No, that's OK.  This problem is a consequence of the
per-zone LRU.  Whether it is kswapd or a direct-reclaimer,
he always looks at highmem first.  But we allocate pages
from highmem first, too.

With the non-blocking stuff, we blow a lot of CPU scanning past pages.

Prior to the nonblocking stuff, we would get stuck on request
queues trying to refill ZONE_HIGHMEM, probably needlessly,
because there's lots of reclaimable stuff in ZONE_NORMAL. Maybe.
 
> > We could fix it by changing the page allocator to balance its
> > allocations across zones, but I don't think we want to do that.
> 
> Some balancing is needed, otherwise you'll have 800 MB of
> old data sitting in ZONE_NORMAL and userspace getting its
> hot data evicted from ZONE_HIGHMEM all the time.
> 
> OTOH, you don't want to overdo things of course ;)
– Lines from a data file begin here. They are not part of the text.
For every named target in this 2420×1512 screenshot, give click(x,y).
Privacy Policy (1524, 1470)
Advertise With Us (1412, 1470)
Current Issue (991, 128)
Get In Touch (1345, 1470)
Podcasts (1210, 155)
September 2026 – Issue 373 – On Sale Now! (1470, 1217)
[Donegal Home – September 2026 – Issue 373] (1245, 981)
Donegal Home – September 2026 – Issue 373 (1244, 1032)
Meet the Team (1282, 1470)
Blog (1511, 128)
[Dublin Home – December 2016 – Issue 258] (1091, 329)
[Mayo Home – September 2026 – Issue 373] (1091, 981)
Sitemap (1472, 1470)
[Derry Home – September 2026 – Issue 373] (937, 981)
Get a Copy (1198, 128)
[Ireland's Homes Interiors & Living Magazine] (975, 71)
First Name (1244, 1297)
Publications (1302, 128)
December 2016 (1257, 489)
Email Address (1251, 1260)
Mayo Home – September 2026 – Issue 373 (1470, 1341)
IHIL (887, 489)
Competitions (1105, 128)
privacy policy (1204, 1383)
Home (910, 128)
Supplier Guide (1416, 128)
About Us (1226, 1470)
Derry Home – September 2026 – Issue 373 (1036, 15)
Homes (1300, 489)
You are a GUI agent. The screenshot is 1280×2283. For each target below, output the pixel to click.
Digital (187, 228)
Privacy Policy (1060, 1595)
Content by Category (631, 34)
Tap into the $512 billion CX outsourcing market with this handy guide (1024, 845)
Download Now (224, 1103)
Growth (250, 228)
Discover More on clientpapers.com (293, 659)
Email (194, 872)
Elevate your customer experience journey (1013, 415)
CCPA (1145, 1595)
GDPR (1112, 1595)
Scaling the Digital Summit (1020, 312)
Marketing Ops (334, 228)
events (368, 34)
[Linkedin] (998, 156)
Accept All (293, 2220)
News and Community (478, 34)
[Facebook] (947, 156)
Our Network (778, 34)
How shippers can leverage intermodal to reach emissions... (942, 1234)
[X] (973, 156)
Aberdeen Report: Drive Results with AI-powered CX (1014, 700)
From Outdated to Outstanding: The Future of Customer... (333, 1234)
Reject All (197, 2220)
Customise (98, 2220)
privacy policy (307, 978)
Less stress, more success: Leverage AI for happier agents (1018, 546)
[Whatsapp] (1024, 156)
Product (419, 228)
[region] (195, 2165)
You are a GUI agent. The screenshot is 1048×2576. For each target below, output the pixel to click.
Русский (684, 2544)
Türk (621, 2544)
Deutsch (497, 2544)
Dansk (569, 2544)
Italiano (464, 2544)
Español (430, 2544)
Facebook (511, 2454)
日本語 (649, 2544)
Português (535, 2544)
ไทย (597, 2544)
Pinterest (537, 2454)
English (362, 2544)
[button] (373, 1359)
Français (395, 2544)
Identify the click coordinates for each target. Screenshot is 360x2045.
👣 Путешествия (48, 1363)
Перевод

Well everyone still takes a pass across all zones, bringing
them up to pages_high.  It's just that the ZONE_HIGHMEM pass
is expensive, because that is where all the dirty pagecache
happens to be.

See, the zone balancing is out of whack wrt the page allocation:
we balance the zones nicely in reclaim, and we deliberately
*unbalance* them in the allocator.
 
> ...
> 
> We did this in early 2.4 kernels and it was a disaster. The
> reason it was a disaster was that in many workloads we'd
> always have some clean pages and we'd end up always reclaiming
> those before even starting writeout on any of the dirty pages.

OK.
 
> It also meant we could have dirty (or formerly dirty) inactive
> pages eating up memory and never being recycled for more active
> data.

The interrupt-time page motion should reduce that...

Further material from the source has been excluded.